Images: Facial cataplexy with demonstration of persistent eye movements

Logan Schneider 1,2,3,, Jeffrey Ellenbogen 4,5,6
PMCID: PMC7053006  PMID: 31957646

Abstract

A patient was transferred for management of “medication-refractory seizures” after failure of levetiracetam and valproate dual therapy. She had a life-long history of two types of events: periods in which she would rapidly and uncontrollably lapse into unconsciousness, and spells in which she would “pass out” but maintain consciousness, the latter happening with increasing frequency in association with laughing, as of late. She also reported hypnogogic/hypnopompic hallucinations, sleep paralysis, and disrupted nocturnal sleep. A clinical diagnosis of narcolepsy was made. The prevailing pathophysiological concept of narcolepsy details “partial intrusions of REM” sleep into wakefulness. Healthy REM sleep includes generalized atonia, but with preservation of eye movements, respiratory function, and sphincter tone. Cataplexy recapitulates this pattern, and is often induced by extreme emotions, laughter in this case. Despite generalized and severe weakness and areflexia during this patient's cataplectic events, she was able to volitionally move her eyes, which is consistent with the physiology of REM sleep. The diagnosis of cataplexy is often missed, due to clinicians being unfamiliar with the findings and the lack of ability to induce sufficient emotional responses to trigger an episode. This example of cataplexy is also quite characteristic of the “cataplectic facies.” The ability to observe the infrequently observed phenomenon of cataplexy serves as a reminder that consciousness is preserved, as are extra-ocular muscle movements.

Citation:

Schneider L, Ellenbogen J. Images: facial cataplexy with demonstration of persistent eye movements. J Clin Sleep Med. 2020;16(1):157–159.

INTRODUCTION

The prevailing pathophysiological concept of narcolepsy is one of sleep-wake instability, whereby elements of sleep physiology can impose themselves on wakefulness and vice versa. Cataplexy is felt to be one such example, a hallmark feature found in narcolepsy type 11 (formerly referred to as narcolepsy with cataplexy). Cataplexy is characterized by transient muscle atonia, focal or generalized, and is a reflection of partial intrusion of the normal muscle atonia seen in healthy rapid eye movement (REM) sleep.2 Interestingly, in healthy REM sleep, even during generalized atonia, there is preservation of eye movements, as well as general autonomic functions (respiration, sphincter tone, etc.).3 Cataplexy is felt to recapitulate this overall pattern, with some speculating that, despite the absence of volitional activity of skeletal muscles caused by spinal inhibitory interneuronal suppression, there is preservation of eye movements.4 Knowing this information serves an important aid to the diagnostician who will attempt to distinguish cataplexy from events such as syncope and atonic seizures.4 While cataplexy bears distinctive features, such as reduced muscle tone and areflexia,5 being aware of the preservation of voluntary eye movements in cataplexy would be an important confirmation of the theories of narcolepsy physiology, and would be valuable in securing a diagnosis when circumstances are ambiguous.

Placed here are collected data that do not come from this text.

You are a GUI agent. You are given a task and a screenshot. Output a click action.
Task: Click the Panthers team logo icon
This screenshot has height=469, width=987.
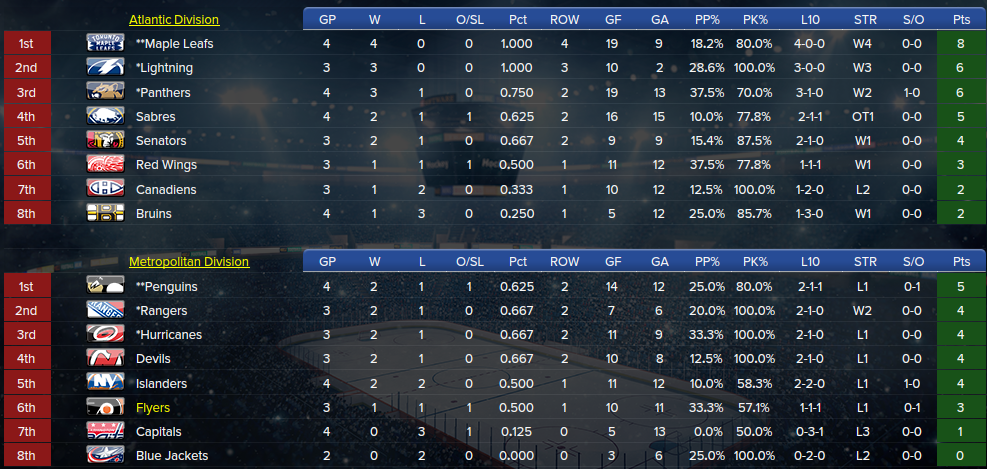(x=104, y=92)
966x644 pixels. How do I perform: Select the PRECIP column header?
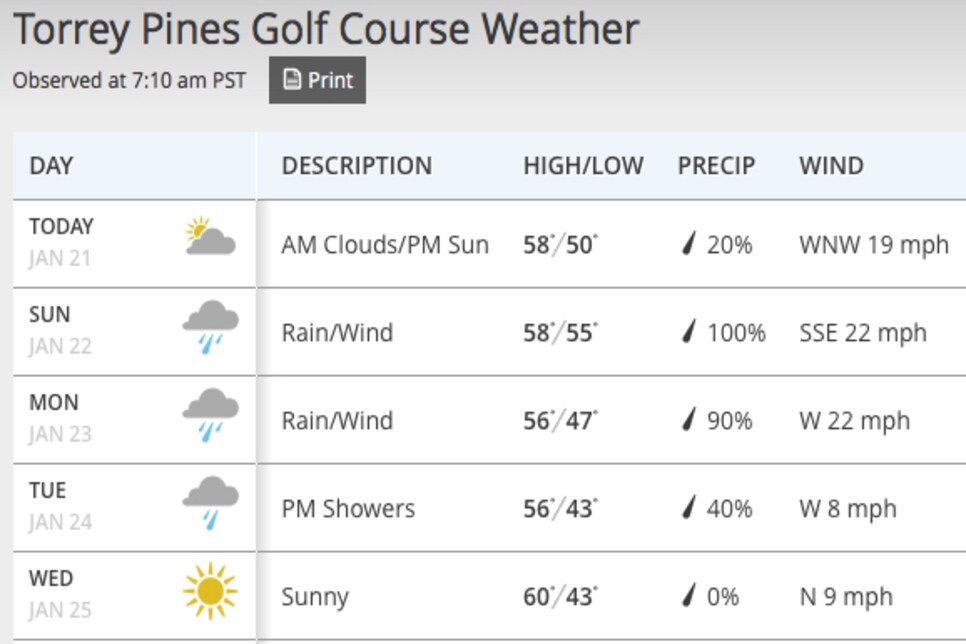(716, 166)
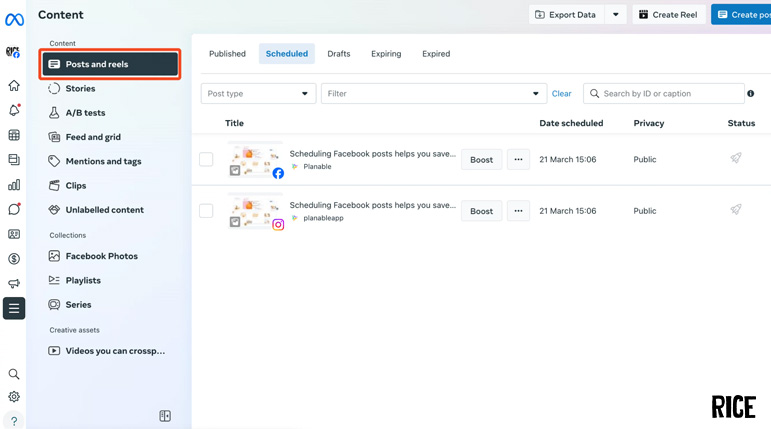Viewport: 771px width, 429px height.
Task: Open Insights bar chart icon
Action: (14, 185)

Here we present a case of a patient who presented with untreated, easily-inducible facial cataplexy that allowed for the demonstration of preserved consciousness and volitional eye movements.

REPORT OF CASE

A 76-year-old Caucasian woman with monotherapy-controlled hypertension was transferred from an outside hospital to the Neurology service’s epilepsy monitoring unit for “management of frequent, medication-refractory seizures” after failure of combination therapy with levetiracetam and valproate. The specific reason for transfer was for events that were described as “brief 30-to-60-second episodes of ‘passing out’ in which the patient reports that she is still awake and able to hear, despite 2 seizure medications.” Twenty-four-hour video electroencephalography (vEEG) captured multiple characteristic events triggered by laughter during morning rounds or interactions with epilepsy monitoring unit nursing staff. The vEEG during these prototypical events demonstrated a general decrement in muscle artifact in the EEG leads and persistence of a waking EEG throughout each episode, with no in-episode electrographic seizure activity, as well as no epileptiform discharges between episodes, confirming that these events did not represent seizures. A review of the outside MRI images demonstrated minor, global, age-associated atrophy and a minor degree of microvascular ischemic disease.

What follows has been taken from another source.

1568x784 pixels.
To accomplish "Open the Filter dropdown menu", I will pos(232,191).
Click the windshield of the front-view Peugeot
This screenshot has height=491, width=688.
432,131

On further questioning the patient described a history since adolescence of two types of events: periods in which she would have an overwhelming drowsiness resulting in her lapsing into unconsciousness, only to wake up tens of minutes later; and spells in which she would “pass out,” but maintain consciousness despite either full-body paralysis or facial and neck laxity. The former events were reported to be less of a problem, rarely occurring if she was able to stay mentally and physically active in addition to taking brief naps once or twice a day. The latter event types were often triggered by laughter, and would spontaneously resolve after a minute or so. These spells were more frequent, and could happen with variable intensity multiple times a day if provoked by strong emotions. Despite her family and friends infrequently observing the patient’s episodes, the patient found them bothersome, causing the patient to attempt to restrain her emotions in social engagements. She rarely had full-body paralysis, but the recent increase in frequency of embarrassing facial episodes is what prompted the initial evaluation 1 year prior to the current presentation. Additionally, the patient reported hypnagogic/hypnopompic hallucinations and sleep paralysis.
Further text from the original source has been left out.